## [What to do]
Answer these questions from the roundtable summary below:
1. On what date was the roundtable held?
2. What equipment imbalance is named as complicating ocean freight flows?
3. What is described as emerging as a structural constraint in airfreight?
Extract Start Marker
30 March 2026

Summary of BCI’s transportation panel roundtable

Introduction

The roundtable of part of BCI’s transportation panel on March 25th, 2026, highlights a global transportation system under severe strain due to the Middle East crisis, with disruptions affecting ocean freight, airfreight, European road transport and parcel & express networks. Across all modalities, uncertainty, cost inflation and operational complexity dominate decision making.

 

Ocean freight

In global ocean freight, the key challenge is unpredictability in both capacity and execution. Ocean transport to and from the Middle East region is barely possible. Rerouting away from the Red Sea has significantly increased transit times and costs, while alternative ports face infrastructure and capacity limitations. Equipment imbalances such as container shortages further complicate flows.

What works

Close collaboration with agents and carriers, flexible routing decisions, proactive negotiation on insurance and surcharges, and strong operational oversight

What does not work

Rigid contracts, reliance on fixed schedules, lack of transparency in surcharges, and dependence on tracking systems that are currently unreliable

 

Airfreight

In global airfreight, the situation is more nuanced. European outbound flows remain relatively stable, but disruptions at major hubs and reduced freighter capacity create volatility. Jet fuel availability is emerging as a structural constraint, not just a cost driver.
Extract End Marker
Data block Start Marker
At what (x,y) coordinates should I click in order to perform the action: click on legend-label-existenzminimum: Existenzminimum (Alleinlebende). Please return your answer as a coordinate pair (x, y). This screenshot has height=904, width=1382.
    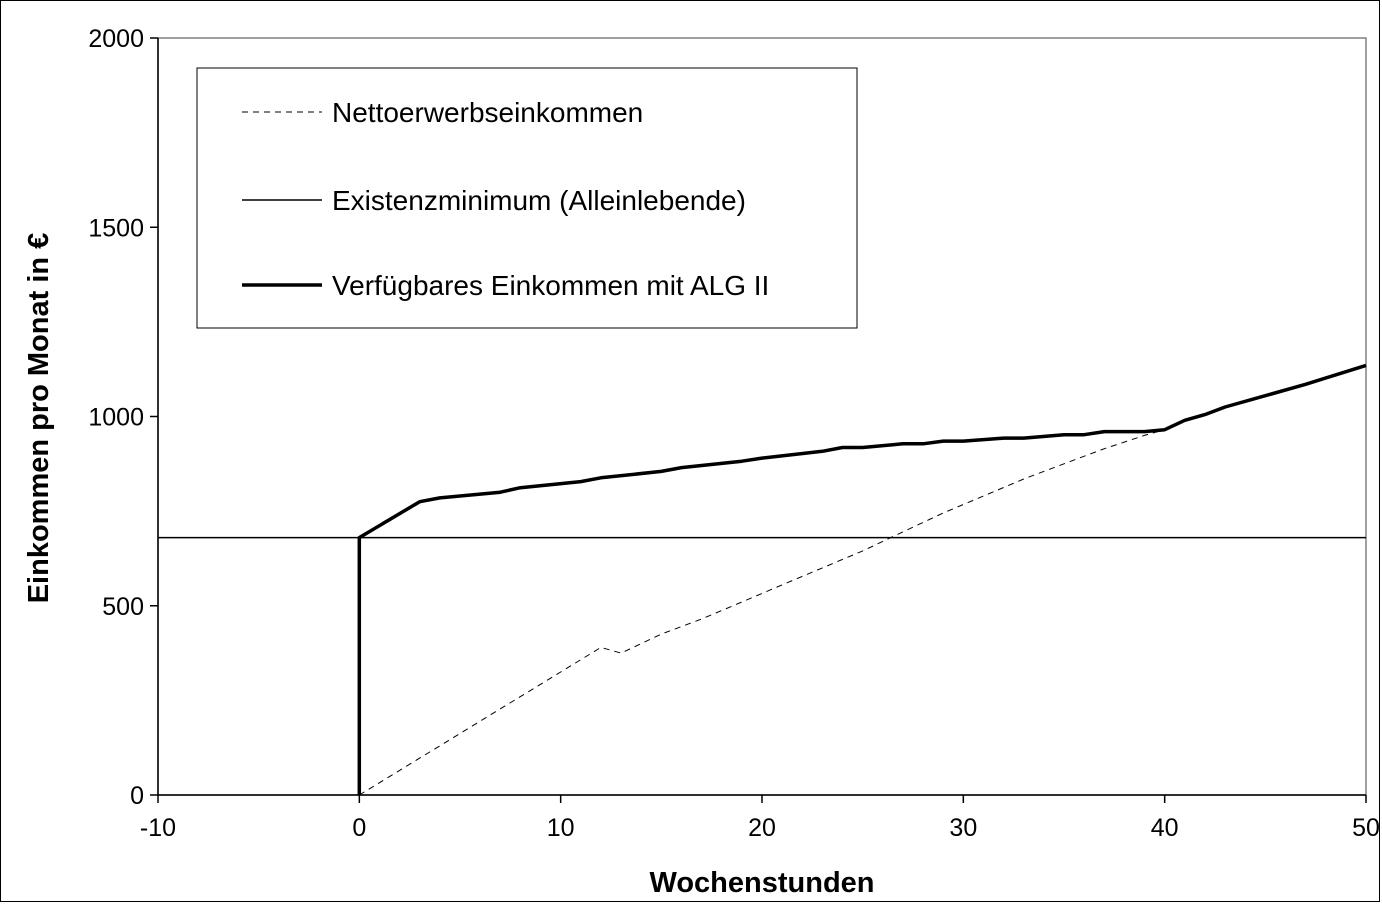
    Looking at the image, I should click on (539, 200).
Data block End Marker
## [Response to this exercise]
1. March 25th, 2026
2. Container shortages
3. Jet fuel availability